*** Opening EXTRACTED ENTRIES ***

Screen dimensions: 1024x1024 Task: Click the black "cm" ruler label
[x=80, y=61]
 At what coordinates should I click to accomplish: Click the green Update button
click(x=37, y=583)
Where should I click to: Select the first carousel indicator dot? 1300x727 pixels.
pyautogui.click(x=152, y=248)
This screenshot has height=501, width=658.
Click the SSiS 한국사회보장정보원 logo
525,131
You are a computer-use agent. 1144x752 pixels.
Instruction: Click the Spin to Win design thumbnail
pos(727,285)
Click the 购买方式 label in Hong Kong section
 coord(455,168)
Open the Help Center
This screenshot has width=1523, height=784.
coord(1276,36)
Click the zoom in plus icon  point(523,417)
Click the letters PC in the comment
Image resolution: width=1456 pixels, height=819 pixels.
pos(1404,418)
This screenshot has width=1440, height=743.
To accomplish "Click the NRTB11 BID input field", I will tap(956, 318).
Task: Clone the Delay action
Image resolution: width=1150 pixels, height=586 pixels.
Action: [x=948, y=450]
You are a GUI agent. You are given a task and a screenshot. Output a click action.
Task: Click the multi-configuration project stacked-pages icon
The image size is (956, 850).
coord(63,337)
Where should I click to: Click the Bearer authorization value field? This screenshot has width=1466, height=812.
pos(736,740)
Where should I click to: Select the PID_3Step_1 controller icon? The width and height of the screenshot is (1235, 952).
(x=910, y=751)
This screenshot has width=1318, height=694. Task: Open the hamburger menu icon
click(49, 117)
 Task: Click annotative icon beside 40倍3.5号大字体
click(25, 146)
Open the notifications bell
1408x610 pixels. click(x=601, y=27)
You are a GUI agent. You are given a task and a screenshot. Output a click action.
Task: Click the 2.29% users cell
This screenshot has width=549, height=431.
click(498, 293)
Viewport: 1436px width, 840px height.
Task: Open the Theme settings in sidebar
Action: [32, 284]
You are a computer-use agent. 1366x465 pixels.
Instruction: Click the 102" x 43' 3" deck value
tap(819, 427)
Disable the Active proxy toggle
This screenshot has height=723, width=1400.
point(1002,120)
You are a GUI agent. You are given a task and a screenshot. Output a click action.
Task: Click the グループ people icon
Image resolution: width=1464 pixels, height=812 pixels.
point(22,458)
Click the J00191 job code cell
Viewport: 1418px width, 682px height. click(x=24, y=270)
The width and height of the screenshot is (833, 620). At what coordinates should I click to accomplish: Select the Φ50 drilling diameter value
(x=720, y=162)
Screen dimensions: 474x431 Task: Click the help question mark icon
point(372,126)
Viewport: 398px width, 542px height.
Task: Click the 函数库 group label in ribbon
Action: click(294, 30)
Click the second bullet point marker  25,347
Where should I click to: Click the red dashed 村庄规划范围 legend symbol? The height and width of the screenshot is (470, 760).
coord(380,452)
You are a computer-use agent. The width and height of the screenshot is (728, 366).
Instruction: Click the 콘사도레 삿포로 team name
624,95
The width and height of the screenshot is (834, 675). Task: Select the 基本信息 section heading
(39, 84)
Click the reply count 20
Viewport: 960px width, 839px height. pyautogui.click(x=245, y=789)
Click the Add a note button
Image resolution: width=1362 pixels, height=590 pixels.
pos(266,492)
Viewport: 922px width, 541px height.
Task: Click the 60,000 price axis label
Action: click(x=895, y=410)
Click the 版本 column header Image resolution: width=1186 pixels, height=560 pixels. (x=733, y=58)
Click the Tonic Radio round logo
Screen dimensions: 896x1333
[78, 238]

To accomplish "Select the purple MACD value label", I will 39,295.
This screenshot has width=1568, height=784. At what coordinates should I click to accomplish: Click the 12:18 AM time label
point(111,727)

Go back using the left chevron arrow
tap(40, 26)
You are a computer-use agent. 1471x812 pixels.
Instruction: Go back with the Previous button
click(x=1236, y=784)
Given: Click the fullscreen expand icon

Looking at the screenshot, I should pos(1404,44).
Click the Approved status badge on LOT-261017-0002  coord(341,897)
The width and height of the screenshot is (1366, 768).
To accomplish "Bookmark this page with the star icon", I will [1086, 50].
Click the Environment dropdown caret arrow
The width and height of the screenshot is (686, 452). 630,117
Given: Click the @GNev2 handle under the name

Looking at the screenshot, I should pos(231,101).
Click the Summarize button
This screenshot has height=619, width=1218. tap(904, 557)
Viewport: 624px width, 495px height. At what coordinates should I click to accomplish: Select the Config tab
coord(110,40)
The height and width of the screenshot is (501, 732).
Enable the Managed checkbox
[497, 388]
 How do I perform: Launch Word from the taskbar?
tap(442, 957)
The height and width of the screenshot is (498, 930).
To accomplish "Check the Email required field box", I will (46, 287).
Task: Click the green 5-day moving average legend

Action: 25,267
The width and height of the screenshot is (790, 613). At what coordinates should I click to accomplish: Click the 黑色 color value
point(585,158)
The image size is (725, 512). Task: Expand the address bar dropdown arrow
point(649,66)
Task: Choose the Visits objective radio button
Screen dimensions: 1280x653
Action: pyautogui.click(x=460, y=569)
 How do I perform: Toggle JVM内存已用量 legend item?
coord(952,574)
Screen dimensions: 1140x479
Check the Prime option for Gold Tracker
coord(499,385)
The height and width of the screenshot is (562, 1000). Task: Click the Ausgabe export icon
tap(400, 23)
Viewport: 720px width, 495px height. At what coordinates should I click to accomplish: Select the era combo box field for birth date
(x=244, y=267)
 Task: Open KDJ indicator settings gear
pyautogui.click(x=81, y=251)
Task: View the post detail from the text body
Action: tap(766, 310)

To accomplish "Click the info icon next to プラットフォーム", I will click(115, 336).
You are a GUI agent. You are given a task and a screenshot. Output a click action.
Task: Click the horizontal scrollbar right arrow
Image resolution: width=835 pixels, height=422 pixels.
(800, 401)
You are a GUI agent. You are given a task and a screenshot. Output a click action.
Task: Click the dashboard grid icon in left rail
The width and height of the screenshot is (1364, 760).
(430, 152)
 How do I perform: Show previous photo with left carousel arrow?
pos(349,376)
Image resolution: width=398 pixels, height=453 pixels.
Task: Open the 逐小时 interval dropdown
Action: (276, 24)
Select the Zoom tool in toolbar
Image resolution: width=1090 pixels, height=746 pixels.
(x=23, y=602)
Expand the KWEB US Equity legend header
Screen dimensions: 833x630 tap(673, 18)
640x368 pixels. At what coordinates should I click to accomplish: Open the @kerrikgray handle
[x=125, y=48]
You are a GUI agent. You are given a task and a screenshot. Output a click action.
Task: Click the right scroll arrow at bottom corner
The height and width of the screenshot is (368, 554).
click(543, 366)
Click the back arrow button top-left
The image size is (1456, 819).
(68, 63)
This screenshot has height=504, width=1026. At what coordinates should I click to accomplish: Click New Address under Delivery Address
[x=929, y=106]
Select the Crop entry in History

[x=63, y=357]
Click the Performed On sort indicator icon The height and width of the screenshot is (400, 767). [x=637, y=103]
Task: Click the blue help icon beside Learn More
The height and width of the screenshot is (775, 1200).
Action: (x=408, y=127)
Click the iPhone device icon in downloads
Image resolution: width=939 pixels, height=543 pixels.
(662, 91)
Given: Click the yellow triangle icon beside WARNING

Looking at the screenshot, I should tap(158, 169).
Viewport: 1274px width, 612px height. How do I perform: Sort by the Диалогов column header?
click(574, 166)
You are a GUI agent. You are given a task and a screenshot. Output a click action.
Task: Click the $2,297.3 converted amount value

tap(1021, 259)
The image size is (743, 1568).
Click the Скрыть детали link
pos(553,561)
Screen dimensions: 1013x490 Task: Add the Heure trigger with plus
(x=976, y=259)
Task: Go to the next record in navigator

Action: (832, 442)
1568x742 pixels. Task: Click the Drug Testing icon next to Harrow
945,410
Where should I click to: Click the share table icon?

*** Closing EXTRACTED ENTRIES ***

- [YOUR GOAL] Transcribe the whole listing above exactly, leaving nothing out.

- [RESPONSE BOX]
Screen dimensions: 1024x1024 Task: Click the black "cm" ruler label
[x=80, y=61]
 At what coordinates should I click to accomplish: Click the green Update button
click(x=37, y=583)
Where should I click to: Select the first carousel indicator dot? 1300x727 pixels.
pyautogui.click(x=152, y=248)
This screenshot has height=501, width=658.
Click the SSiS 한국사회보장정보원 logo
525,131
You are a computer-use agent. 1144x752 pixels.
Instruction: Click the Spin to Win design thumbnail
pos(727,285)
Click the 购买方式 label in Hong Kong section
 coord(455,168)
Open the Help Center
This screenshot has width=1523, height=784.
coord(1276,36)
Click the zoom in plus icon  point(523,417)
Click the letters PC in the comment
Image resolution: width=1456 pixels, height=819 pixels.
pos(1404,418)
This screenshot has width=1440, height=743.
To accomplish "Click the NRTB11 BID input field", I will tap(956, 318).
Task: Clone the Delay action
Image resolution: width=1150 pixels, height=586 pixels.
Action: [x=948, y=450]
You are a GUI agent. You are given a task and a screenshot. Output a click action.
Task: Click the multi-configuration project stacked-pages icon
The image size is (956, 850).
coord(63,337)
Where should I click to: Click the Bearer authorization value field? This screenshot has width=1466, height=812.
pos(736,740)
Where should I click to: Select the PID_3Step_1 controller icon? The width and height of the screenshot is (1235, 952).
(x=910, y=751)
This screenshot has width=1318, height=694. Task: Open the hamburger menu icon
click(49, 117)
 Task: Click annotative icon beside 40倍3.5号大字体
click(25, 146)
Open the notifications bell
1408x610 pixels. click(x=601, y=27)
You are a GUI agent. You are given a task and a screenshot. Output a click action.
Task: Click the 2.29% users cell
This screenshot has width=549, height=431.
click(498, 293)
Viewport: 1436px width, 840px height.
Task: Open the Theme settings in sidebar
Action: [32, 284]
You are a computer-use agent. 1366x465 pixels.
Instruction: Click the 102" x 43' 3" deck value
tap(819, 427)
Disable the Active proxy toggle
This screenshot has height=723, width=1400.
point(1002,120)
You are a GUI agent. You are given a task and a screenshot. Output a click action.
Task: Click the グループ people icon
Image resolution: width=1464 pixels, height=812 pixels.
point(22,458)
Click the J00191 job code cell
Viewport: 1418px width, 682px height. click(x=24, y=270)
The width and height of the screenshot is (833, 620). At what coordinates should I click to accomplish: Select the Φ50 drilling diameter value
(x=720, y=162)
Screen dimensions: 474x431 Task: Click the help question mark icon
point(372,126)
Viewport: 398px width, 542px height.
Task: Click the 函数库 group label in ribbon
Action: click(294, 30)
Click the second bullet point marker  25,347
Where should I click to: Click the red dashed 村庄规划范围 legend symbol? The height and width of the screenshot is (470, 760).
coord(380,452)
You are a computer-use agent. The width and height of the screenshot is (728, 366).
Instruction: Click the 콘사도레 삿포로 team name
624,95
The width and height of the screenshot is (834, 675). Task: Select the 基本信息 section heading
(39, 84)
Click the reply count 20
Viewport: 960px width, 839px height. pyautogui.click(x=245, y=789)
Click the Add a note button
Image resolution: width=1362 pixels, height=590 pixels.
pos(266,492)
Viewport: 922px width, 541px height.
Task: Click the 60,000 price axis label
Action: click(x=895, y=410)
Click the 版本 column header Image resolution: width=1186 pixels, height=560 pixels. (x=733, y=58)
Click the Tonic Radio round logo
Screen dimensions: 896x1333
[78, 238]

To accomplish "Select the purple MACD value label", I will 39,295.
This screenshot has width=1568, height=784. At what coordinates should I click to accomplish: Click the 12:18 AM time label
point(111,727)

Go back using the left chevron arrow
tap(40, 26)
You are a computer-use agent. 1471x812 pixels.
Instruction: Go back with the Previous button
click(x=1236, y=784)
Given: Click the fullscreen expand icon

Looking at the screenshot, I should pos(1404,44).
Click the Approved status badge on LOT-261017-0002  coord(341,897)
The width and height of the screenshot is (1366, 768).
To accomplish "Bookmark this page with the star icon", I will [1086, 50].
Click the Environment dropdown caret arrow
The width and height of the screenshot is (686, 452). 630,117
Given: Click the @GNev2 handle under the name

Looking at the screenshot, I should pos(231,101).
Click the Summarize button
This screenshot has height=619, width=1218. tap(904, 557)
Viewport: 624px width, 495px height. At what coordinates should I click to accomplish: Select the Config tab
coord(110,40)
The height and width of the screenshot is (501, 732).
Enable the Managed checkbox
[497, 388]
 How do I perform: Launch Word from the taskbar?
tap(442, 957)
The height and width of the screenshot is (498, 930).
To accomplish "Check the Email required field box", I will (46, 287).
Task: Click the green 5-day moving average legend

Action: 25,267
The width and height of the screenshot is (790, 613). At what coordinates should I click to accomplish: Click the 黑色 color value
point(585,158)
The image size is (725, 512). Task: Expand the address bar dropdown arrow
point(649,66)
Task: Choose the Visits objective radio button
Screen dimensions: 1280x653
Action: pyautogui.click(x=460, y=569)
 How do I perform: Toggle JVM内存已用量 legend item?
coord(952,574)
Screen dimensions: 1140x479
Check the Prime option for Gold Tracker
coord(499,385)
The height and width of the screenshot is (562, 1000). Task: Click the Ausgabe export icon
tap(400, 23)
Viewport: 720px width, 495px height. At what coordinates should I click to accomplish: Select the era combo box field for birth date
(x=244, y=267)
 Task: Open KDJ indicator settings gear
pyautogui.click(x=81, y=251)
Task: View the post detail from the text body
Action: tap(766, 310)

To accomplish "Click the info icon next to プラットフォーム", I will click(115, 336).
You are a GUI agent. You are given a task and a screenshot. Output a click action.
Task: Click the horizontal scrollbar right arrow
Image resolution: width=835 pixels, height=422 pixels.
(800, 401)
You are a GUI agent. You are given a task and a screenshot. Output a click action.
Task: Click the dashboard grid icon in left rail
The width and height of the screenshot is (1364, 760).
(430, 152)
 How do I perform: Show previous photo with left carousel arrow?
pos(349,376)
Image resolution: width=398 pixels, height=453 pixels.
Task: Open the 逐小时 interval dropdown
Action: (276, 24)
Select the Zoom tool in toolbar
Image resolution: width=1090 pixels, height=746 pixels.
(x=23, y=602)
Expand the KWEB US Equity legend header
Screen dimensions: 833x630 tap(673, 18)
640x368 pixels. At what coordinates should I click to accomplish: Open the @kerrikgray handle
[x=125, y=48]
You are a GUI agent. You are given a task and a screenshot. Output a click action.
Task: Click the right scroll arrow at bottom corner
The height and width of the screenshot is (368, 554).
click(543, 366)
Click the back arrow button top-left
The image size is (1456, 819).
(68, 63)
This screenshot has height=504, width=1026. At what coordinates should I click to accomplish: Click New Address under Delivery Address
[x=929, y=106]
Select the Crop entry in History

[x=63, y=357]
Click the Performed On sort indicator icon The height and width of the screenshot is (400, 767). [x=637, y=103]
Task: Click the blue help icon beside Learn More
The height and width of the screenshot is (775, 1200).
Action: (x=408, y=127)
Click the iPhone device icon in downloads
Image resolution: width=939 pixels, height=543 pixels.
(662, 91)
Given: Click the yellow triangle icon beside WARNING

Looking at the screenshot, I should tap(158, 169).
Viewport: 1274px width, 612px height. How do I perform: Sort by the Диалогов column header?
click(574, 166)
You are a GUI agent. You are given a task and a screenshot. Output a click action.
Task: Click the $2,297.3 converted amount value

tap(1021, 259)
The image size is (743, 1568).
Click the Скрыть детали link
pos(553,561)
Screen dimensions: 1013x490 Task: Add the Heure trigger with plus
(x=976, y=259)
Task: Go to the next record in navigator

Action: (832, 442)
1568x742 pixels. Task: Click the Drug Testing icon next to Harrow
945,410
Where should I click to: Click the share table icon?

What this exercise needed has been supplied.